Extrait du document ->

#####

La mondialisation, l'ouverture des frontières et l'intégration européenne ont longtemps laissé penser que l'échelon national était périmé et que le rôle des douanes allait décliner. Pourtant, dans un monde où la criminalité dispose de toujours plus de moyens pour se livrer à ses activités, les douanes apparaissent aujourd'hui comme indispensables.
Elles défendent, en effet, notre souveraineté territoriale en assurant le contrôle aux frontières. Lorsque les douaniers veillent à ce que les marchandises importées soient conformes aux standards européens, en matière sanitaire par exemple, ils protègent les consommateurs contre les malfaçons – marchandises contrefaites et médicaments falsifiés, notamment – et les entreprises confrontées à la violation des droits de propriété intellectuelle et à une perte de chiffre d'affaires. Lorsque la DGDDI – direction générale des douanes et droits indirects – lutte contre le trafic de tabac, de stupéfiants et de précurseurs de drogues, elle participe également aux objectifs de santé publique et contribue à limiter la perte de recettes fiscales. Enfin, l'administration des douanes protège notre modèle social, en évitant que des abus à la liberté de circulation des personnes et des marchandises soient commis dans l'espace Schengen, et en luttant contre le crime organisé et le financement du terrorisme.
Pour remplir toutes ces missions, la douane a besoin d'un cadre d'action rénové, mais également de moyens humains importants. Or, sur ce dernier point, nous regrettons que le projet de loi ne fasse pas mention de la forte baisse des emplois survenue ces dernières années, ni des moyens nécessaires pour inverser la tendance. Des chiffres illustrent ce constat : le programme budgétaire Facilitation et sécurisation des échanges comportait près de 17 000 équivalents temps plein en 2019, contre 16 380 à la fin de l'année 2022, soit une diminution de plus de 550 postes en quatre ans.
Permettez-moi donc de saluer les douaniers qui travaillent au quotidien partout en France, notamment chez moi, en Corse, où la douane est implantée à Bastia. Elle possède également des antennes dans la plupart des circonscriptions des membres du groupe LIOT, comme à Valenciennes, Foix, Pointe-à-Pitre ou Saint-Pierre.

#####

Contenu affiché ->

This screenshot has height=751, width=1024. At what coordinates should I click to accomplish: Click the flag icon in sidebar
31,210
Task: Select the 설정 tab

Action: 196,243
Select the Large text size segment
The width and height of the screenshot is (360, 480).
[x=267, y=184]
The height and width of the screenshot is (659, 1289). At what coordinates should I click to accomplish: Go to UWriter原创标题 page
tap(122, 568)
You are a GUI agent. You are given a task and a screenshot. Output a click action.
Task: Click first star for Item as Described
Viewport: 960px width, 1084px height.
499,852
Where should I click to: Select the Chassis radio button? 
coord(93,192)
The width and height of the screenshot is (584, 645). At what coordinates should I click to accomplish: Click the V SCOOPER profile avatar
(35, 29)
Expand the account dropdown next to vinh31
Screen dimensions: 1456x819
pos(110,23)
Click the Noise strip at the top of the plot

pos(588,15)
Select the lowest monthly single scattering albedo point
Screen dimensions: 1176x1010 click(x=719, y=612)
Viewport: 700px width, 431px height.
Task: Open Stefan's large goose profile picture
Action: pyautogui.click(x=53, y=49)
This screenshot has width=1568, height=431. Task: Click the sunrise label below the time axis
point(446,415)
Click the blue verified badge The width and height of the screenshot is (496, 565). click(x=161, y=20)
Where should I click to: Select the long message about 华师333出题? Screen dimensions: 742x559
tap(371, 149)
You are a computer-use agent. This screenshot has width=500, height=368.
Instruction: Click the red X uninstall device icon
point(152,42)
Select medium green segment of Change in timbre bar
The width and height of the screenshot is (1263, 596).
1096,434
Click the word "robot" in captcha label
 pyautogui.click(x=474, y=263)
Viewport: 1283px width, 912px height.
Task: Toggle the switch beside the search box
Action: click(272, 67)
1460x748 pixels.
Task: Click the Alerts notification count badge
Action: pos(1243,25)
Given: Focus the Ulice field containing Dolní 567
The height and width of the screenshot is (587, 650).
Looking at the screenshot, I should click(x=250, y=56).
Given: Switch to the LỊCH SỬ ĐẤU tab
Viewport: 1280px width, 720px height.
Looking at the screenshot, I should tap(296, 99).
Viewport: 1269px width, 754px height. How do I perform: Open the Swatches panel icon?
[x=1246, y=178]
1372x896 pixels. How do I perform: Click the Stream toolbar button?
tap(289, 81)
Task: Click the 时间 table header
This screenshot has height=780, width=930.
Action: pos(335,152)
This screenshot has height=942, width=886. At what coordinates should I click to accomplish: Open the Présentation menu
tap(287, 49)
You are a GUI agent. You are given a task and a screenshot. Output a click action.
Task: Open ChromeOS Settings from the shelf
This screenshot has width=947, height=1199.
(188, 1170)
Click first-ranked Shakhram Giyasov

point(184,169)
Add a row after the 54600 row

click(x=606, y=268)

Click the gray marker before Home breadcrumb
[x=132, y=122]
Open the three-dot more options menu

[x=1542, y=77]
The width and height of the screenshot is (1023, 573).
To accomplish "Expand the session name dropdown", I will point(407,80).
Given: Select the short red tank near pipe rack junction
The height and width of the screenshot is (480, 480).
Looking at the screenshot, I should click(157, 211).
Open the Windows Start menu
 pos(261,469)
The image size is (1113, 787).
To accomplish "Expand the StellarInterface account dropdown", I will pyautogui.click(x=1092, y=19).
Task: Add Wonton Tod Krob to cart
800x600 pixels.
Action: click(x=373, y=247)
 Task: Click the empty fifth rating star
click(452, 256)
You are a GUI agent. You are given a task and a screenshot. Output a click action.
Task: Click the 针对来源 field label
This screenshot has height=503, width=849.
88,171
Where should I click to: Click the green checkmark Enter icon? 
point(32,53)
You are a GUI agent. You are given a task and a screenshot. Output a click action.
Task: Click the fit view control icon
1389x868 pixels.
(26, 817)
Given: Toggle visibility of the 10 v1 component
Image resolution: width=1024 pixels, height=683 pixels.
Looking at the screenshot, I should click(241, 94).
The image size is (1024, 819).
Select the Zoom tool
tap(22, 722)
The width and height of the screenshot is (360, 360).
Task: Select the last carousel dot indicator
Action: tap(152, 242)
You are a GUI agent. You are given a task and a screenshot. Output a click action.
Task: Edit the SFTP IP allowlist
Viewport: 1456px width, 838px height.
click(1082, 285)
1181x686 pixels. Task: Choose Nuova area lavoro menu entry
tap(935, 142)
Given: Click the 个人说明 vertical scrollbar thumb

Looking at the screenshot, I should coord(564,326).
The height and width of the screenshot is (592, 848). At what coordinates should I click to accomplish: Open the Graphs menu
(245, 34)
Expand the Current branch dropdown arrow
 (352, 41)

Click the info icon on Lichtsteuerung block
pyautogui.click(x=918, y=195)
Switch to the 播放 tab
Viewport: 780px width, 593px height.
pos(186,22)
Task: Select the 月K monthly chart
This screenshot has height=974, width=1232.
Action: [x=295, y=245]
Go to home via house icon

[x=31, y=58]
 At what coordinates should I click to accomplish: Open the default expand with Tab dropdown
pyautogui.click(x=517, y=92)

#####

Consigne ->
D'après l'extrait du document, combien d'équivalents temps plein le programme budgétaire Facilitation et sécurisation des échanges comportait-il à la fin de l'année 2022 ?

Zone de réponse ->
Il en comportait 16 380.